If tokens reprice to marginal cost the way kerosene and steamboat fares did (No. 002), the factory margin compresses toward a utility return — and the $32M-per-MW capital stack is suddenly being amortized against utility revenues. The factory always makes money last; the question is whether it makes back the factory.
Margins survive deflation only if volume outruns it. Watch frontier-class output pricing on Azure/OpenAI/Anthropic rate cards against the 22.7x annual usage growth in the OpenRouter data.
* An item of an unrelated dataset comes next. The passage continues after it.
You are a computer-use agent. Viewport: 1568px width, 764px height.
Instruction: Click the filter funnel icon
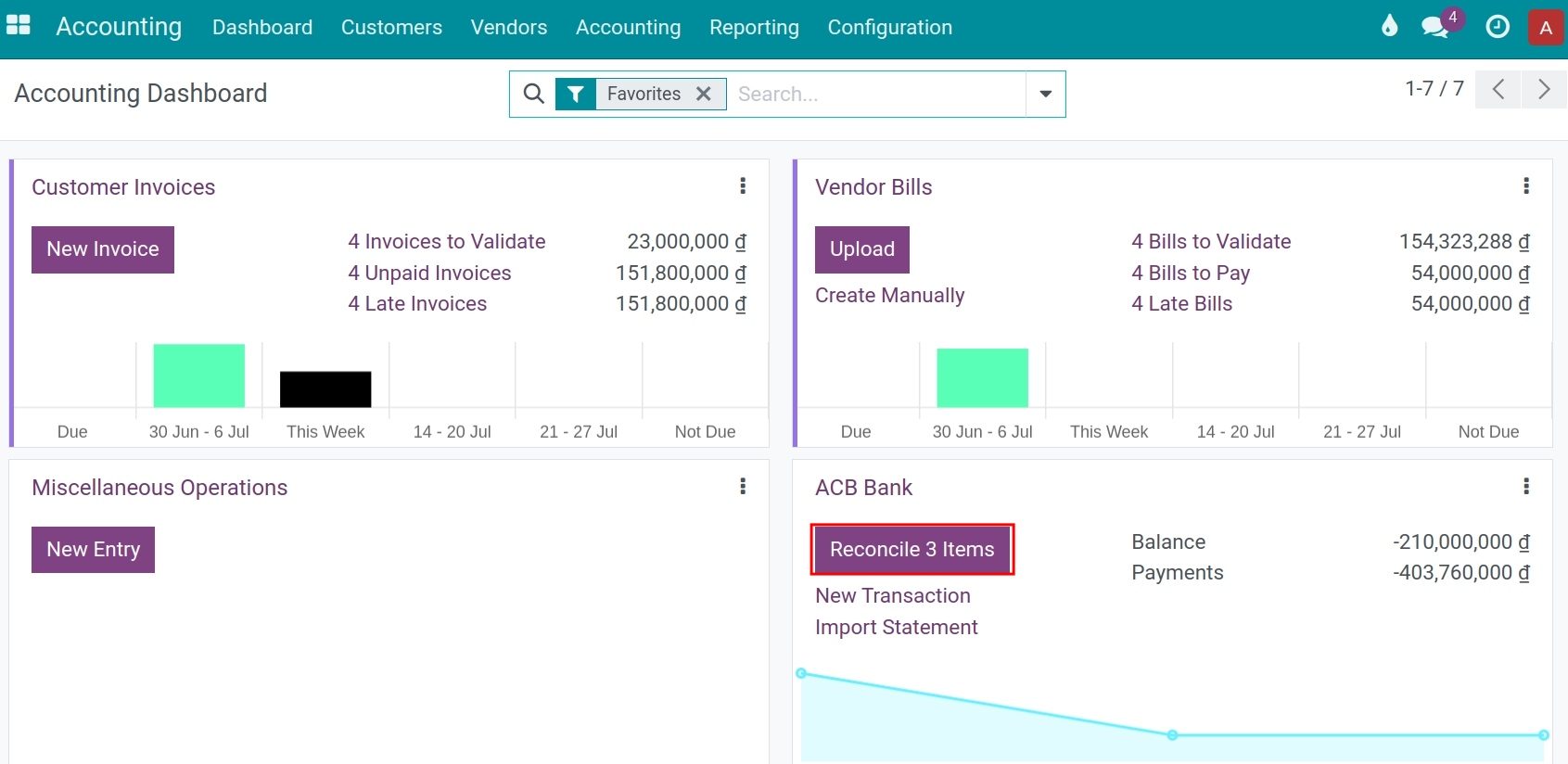576,94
The IREN lease implies $1.63/GPU-hr for Blackwells. If spot rental rates slip materially below contracted rates, every neocloud lease in the deal sheet is above market.
14.1% real-world inference efficiency is the margin's denominator. Better batching and speculative decoding raise it — bullish for factories, brutal for chip demand forecasts.
A 90% margin on synthetic thought is the closest legal thing to seigniorage — and like all seigniorage it is really a tax on trust, paid by people who would rather buy cognition than admit they need it. Nobody who calls the API wants tokens. They want what the token stands in for: the report finished, the question answered, the feeling of having thought without the hours of thinking. The factory sells relief from the oldest scarcity, and prices it like electricity because that is the only cost anyone can see.
The Wedgwood lesson from the archive applies: when the cost of a luxury collapses, the margin migrates from making the thing to knowing what to do with it. The factories will keep their spread for a while — scarcity and contracts see to that. The durable fortune goes to whoever stands between the token and the customer and convinces them the thinking was theirs all along.